Furthermore, I know there's a subset of people, especially in the antivaccination cult, who are convinced that measles is not that dangerous. But it actually is quite serious, especially if it broke out and spread before public health officials could contain it. According to the US Centers for Disease Control and Prevention, the complications of measles are serious:
- About 30% of measles cases develop one or more complications, including pneumonia, which is the complication that is most often the cause of death in young children.
- Ear infections occur in about 1 in 10 measles cases and permanent loss of hearing can result.
- Diarrhea is reported in about 8% of cases.
- These complications are more common among children under 5 years of age and adults over 20 years old.
- As many as 1 out of every 20 children with measles gets pneumonia
- About 1 child in every 1,000 who get measles will develop encephalitis. (This is an inflammation of the brain that can lead to convulsions, and can leave the child deaf or with a neurodevelopmental disorder.)
- For every 1,000 children who get measles, 1 or 2 will die from it.
- Measles also can make a pregnant woman have a miscarriage, give birth prematurely, or have a low-birth-weight baby.
Vaccine deniers constantly attempt to use anecdotes to claim "I don't remember measles being anything more than a rash." That's because, unless you're in your late 50's, vaccinations against measles prevented most outbreaks. Yes most kids who catch measles will show no complications. But it's the 30% who do have complications, and the 2 out of 1,000 who die, that are going to be noticed in a large outbreak. And it will be sad if it is one of your children. And remember, this disease can be transmitted to children who are too young to be vaccinated, so it can harm families who actually want to vaccinate their children. They may pay the ultimate price of a antivaccination caused epidemic.
Vaccinate your children against measles. It's the right thing to do. Because measles shouldn't be making a comeback in this modern world with modern medicine. It is a disease from a different time and era, something that my grandparents suffered, and not my children.
- Retraction--Ileal-lymphoid-nodular hyperplasia, non-specific colitis, and pervasive developmental disorder in children. Lancet. 2010 Feb 6;375(9713):445. doi: 10.1016/S0140-6736(10)60175-4. PubMed PMID: 20137807.
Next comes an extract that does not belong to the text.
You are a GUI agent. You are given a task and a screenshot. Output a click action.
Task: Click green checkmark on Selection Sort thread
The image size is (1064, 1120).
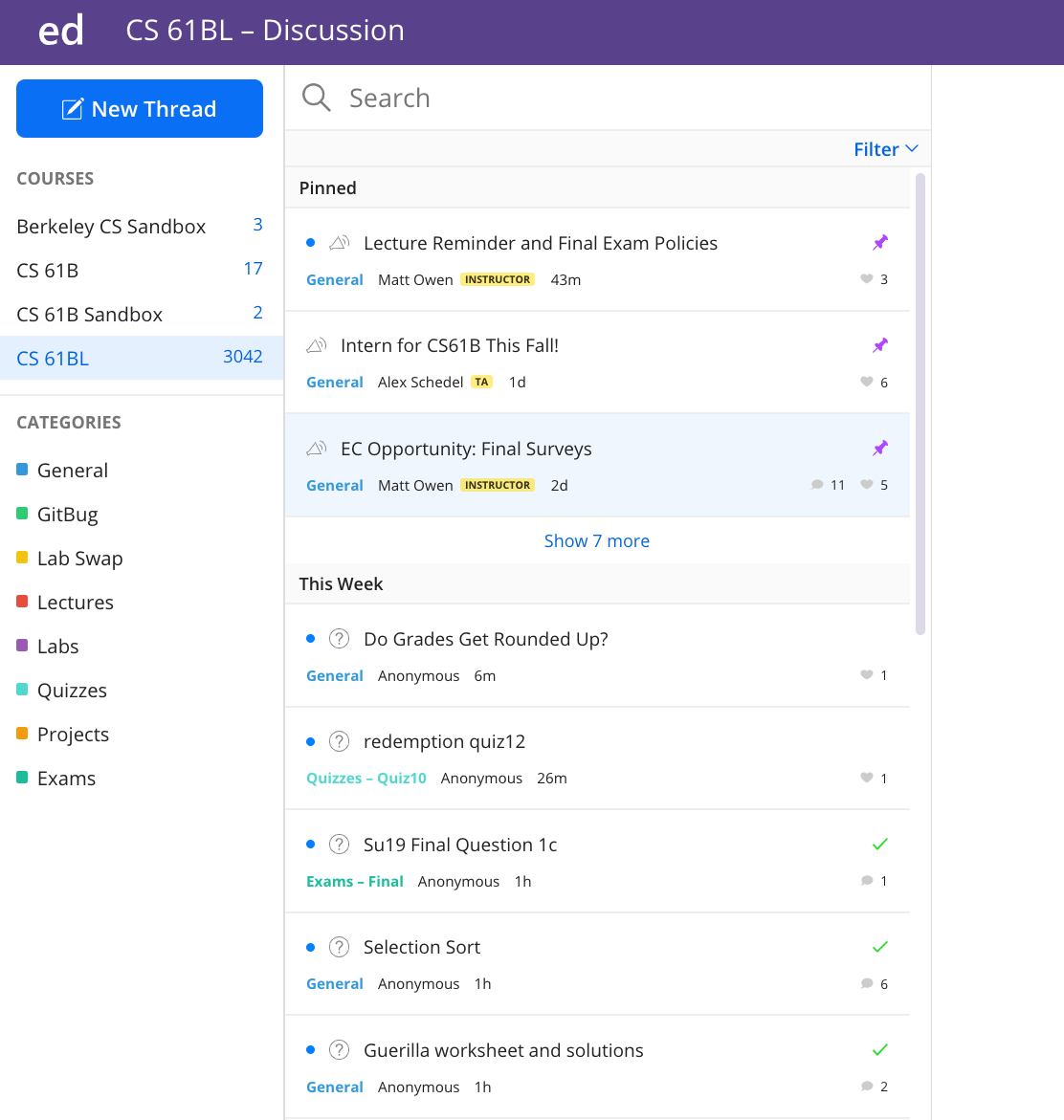[880, 947]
- Gahr P, DeVries AS, Wallace G, Miller C, Kenyon C, Sweet K, Martin K, White K, Bagstad E, Hooker C, Krawczynski G, Boxrud D, Liu G, Stinchfield P, LeBlanc J, Hickman C, Bahta L, Barskey A, Lynfield R. An Outbreak of Measles in an Undervaccinated Community. Pediatrics. 2014 Jun 9. pii: peds.2013-4260. [Epub ahead of print] PubMed PMID: 24913790.
- Helmecke MR, Elmendorf SL, Kent DL, Pauze DK, Pauze DR. Measles investigation: A moving target. Am J Infect Control. 2014 Jun 14. pii: S0196-6553(14)00735-4. doi: 10.1016/j.ajic.2014.04.024. [Epub ahead of print] PubMed PMID: 24939517.